Wichtig ist nur, den Fehler der Ernährungtsberater zu vermeiden, das Salz völlig unabhängig von der Trinkmenge zu betrachten.
Denn "geregelt" ist nicht eine Salzmenge im Körper, sondern die NaCl-Konzentration einer Flüssigkeit (0,9% NaCl des ganzen Extrazellulärvolumens, ganz bgrob).
Wird also viel Wasser getrunken, muss auch ein höherer Salzkonsum erfolgen um die Niere nicht zu überforden, wer wenig trinkt darf dagegen nicht zu viel Salz essen. Beim Ausdauersport ist der Salzverlust durch Schwitzen enorm. Er kann nicht mit salzfreier Flüssigkeit ersetzt werden. Wer einmal "physiologische" Kochsalzlösung getrunken hat, eine Basisinfusion jeder Intensivstation, der weis wie salzig nur 0,9% NaCl schon schmeckt. Nur das wäre völlig "neutral" als Getränk.
Was für den Sportler noch wichtig ist zu wissen, es reicht keineswegs irgend ein "Sprudelwasser"! Da ist heute alles mögliche drin, nur ein NaCl, mehr als ein Liter können schon ganz ohne Sport Probeme machen. Daist abgekochtes Leitungswasser mit etwas Salz ungefährlicher. Ich habe mal als (Medizin-)Student nach 8-stündiger Tätigkeit an einer Vulkanisierpresse (hohe Temperatur) und viel Flüssigkeitszunahme wegen leichten Muskelkrämpfen einfach einen Teelöffel mit Kochsalz mit einer Tasse Leitungswasser runter geschluckt, bitte nicht zur Nachahmung empfohlen, erfordert einen sehr robusten Magen, und die Krämpfe waren fast sofort weg und blieben verschwunden. Auch ein Kleinkind, das Durchfall hat, verliert (lebens)gefährlich viel Salz bis zu zerebralen Krämpfen und benötigt beides Wasser und Kochsalz (physiologisch, 0.9%) als Infusion. Gehirn, Niere und Darm (in der Reihenfolge) arbeiten besser bei einem (etwas) höheren Na-Spiegel, als bei einem niedrigeren.
Ich sage manchmal - total gegen den Trend natürlich - Hirn wichtiger als Herz (nur auf das Natrium bezogen natürlich).
Kalium ist selbstverständlich auch wichtig, wie Kollege Schätzer richtig sagt, nur ist hier die Gabe viel vorsichtiger erforderlich und zeitlich dosisbegrenzt. Mit Kalium i.v. wurden schon Menschen umgebracht.

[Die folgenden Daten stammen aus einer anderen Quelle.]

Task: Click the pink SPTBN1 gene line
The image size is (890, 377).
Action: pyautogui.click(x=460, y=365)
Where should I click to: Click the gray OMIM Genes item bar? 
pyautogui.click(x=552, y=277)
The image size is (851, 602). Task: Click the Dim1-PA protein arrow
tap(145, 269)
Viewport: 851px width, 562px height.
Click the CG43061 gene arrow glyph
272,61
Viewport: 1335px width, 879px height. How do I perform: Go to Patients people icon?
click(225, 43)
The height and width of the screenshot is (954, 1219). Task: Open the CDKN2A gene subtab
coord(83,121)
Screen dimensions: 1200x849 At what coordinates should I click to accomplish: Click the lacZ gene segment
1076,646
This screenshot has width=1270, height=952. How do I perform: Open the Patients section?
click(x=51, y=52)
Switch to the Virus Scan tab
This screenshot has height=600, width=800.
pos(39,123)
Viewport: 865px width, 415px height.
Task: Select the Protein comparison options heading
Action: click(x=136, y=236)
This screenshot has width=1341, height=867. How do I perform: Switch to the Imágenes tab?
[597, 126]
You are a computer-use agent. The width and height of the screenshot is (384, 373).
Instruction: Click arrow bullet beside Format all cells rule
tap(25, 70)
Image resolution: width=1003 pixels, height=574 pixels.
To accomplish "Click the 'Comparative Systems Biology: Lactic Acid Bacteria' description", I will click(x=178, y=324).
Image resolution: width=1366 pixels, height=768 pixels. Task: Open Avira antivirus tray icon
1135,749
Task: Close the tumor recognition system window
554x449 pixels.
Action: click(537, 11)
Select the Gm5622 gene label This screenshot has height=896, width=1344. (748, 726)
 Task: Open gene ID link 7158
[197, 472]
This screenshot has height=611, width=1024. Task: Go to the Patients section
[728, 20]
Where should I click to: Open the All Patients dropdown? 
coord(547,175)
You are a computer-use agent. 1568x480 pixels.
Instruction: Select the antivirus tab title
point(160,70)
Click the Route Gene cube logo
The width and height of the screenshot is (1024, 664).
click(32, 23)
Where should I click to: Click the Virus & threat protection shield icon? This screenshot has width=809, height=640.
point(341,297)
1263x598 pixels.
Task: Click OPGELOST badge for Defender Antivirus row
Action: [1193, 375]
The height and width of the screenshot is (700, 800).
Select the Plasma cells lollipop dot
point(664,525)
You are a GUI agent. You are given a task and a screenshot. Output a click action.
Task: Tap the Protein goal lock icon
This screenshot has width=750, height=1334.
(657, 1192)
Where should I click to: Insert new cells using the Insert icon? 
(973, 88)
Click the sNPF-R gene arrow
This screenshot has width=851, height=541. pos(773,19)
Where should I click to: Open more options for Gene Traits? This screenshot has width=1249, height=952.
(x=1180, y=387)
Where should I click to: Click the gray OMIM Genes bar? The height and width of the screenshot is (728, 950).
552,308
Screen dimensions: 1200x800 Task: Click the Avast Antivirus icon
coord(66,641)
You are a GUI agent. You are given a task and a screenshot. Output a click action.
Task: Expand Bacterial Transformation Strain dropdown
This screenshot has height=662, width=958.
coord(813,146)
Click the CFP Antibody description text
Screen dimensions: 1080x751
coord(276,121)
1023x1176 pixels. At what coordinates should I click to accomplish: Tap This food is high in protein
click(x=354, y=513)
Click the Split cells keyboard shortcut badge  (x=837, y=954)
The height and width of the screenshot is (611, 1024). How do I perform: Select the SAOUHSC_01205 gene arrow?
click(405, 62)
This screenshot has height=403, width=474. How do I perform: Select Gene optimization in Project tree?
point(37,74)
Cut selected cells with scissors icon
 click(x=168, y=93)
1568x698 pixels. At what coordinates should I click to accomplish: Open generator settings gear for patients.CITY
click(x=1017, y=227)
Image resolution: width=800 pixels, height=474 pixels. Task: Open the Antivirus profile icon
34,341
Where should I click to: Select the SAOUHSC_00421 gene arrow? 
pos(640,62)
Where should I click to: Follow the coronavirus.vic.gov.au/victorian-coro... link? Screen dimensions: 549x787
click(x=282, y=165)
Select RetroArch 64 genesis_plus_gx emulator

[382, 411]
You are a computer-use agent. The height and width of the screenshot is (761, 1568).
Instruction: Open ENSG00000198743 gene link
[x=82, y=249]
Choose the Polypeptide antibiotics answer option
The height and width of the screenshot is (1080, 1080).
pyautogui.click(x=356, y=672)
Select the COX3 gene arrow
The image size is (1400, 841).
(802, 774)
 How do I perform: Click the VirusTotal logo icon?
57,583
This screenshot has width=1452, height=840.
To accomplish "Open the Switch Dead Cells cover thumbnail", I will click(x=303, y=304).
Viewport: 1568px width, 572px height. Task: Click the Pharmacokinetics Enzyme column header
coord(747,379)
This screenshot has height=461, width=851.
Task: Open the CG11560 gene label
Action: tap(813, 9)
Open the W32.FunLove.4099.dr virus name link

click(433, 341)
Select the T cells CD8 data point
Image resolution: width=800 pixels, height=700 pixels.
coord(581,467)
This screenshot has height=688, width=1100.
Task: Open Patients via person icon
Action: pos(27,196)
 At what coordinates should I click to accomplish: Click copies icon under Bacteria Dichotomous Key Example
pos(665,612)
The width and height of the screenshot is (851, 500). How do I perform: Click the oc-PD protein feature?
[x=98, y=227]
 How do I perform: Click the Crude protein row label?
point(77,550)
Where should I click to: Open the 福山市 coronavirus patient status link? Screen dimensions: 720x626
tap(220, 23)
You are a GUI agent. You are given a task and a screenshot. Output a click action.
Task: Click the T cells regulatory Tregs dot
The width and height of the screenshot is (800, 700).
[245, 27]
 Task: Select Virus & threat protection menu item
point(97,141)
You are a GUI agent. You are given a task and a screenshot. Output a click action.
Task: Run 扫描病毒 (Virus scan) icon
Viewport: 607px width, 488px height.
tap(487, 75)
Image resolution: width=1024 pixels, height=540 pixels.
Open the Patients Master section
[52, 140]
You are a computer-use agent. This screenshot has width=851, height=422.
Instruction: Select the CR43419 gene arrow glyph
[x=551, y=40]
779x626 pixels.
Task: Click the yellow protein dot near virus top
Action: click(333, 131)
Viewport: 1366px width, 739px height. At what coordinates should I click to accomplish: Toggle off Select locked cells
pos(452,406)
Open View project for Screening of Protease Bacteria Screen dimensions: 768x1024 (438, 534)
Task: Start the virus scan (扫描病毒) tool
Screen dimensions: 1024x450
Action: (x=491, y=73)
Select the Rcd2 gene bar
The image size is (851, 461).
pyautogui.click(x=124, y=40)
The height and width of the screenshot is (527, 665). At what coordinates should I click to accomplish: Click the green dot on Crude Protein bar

Dr. Wolfgang P. Bayerl 05.08.201514:29 Uhr

Einfach eine Dr. fragen und nicht immer nur die Laienpresse oder so ein "Konsensuspapier"

In USA ist eine kerngesunde junge Amerikanerin vor ein paar Jahren nach einen Trinkwettbewerb gestorben.
In Deutschland wird es ja auch immer schwieriger mit dem LEBENSWICHTIGEN Salz, weil die Laienpresse und die nicht viel klügere DGE ("Ernährungsexperten") ständig Salzverzicht predigen.
Da Deutschland medizinisch etwas "kardiologische" Schlagseite hat, werden ja zur Blutdrucksenkung (bei alten Menschen) gerne noch Diuretika gegeben,
die dann eher mehr schaden als nützen (Hyponatriämie, Sturz, Schenkelhalsbruch)
Schön, dass hier endlich mal NICHT über Salz geschimpft wird, simples NaCl,
muss nicht aus dem Himalaja oder dem Meer kommen.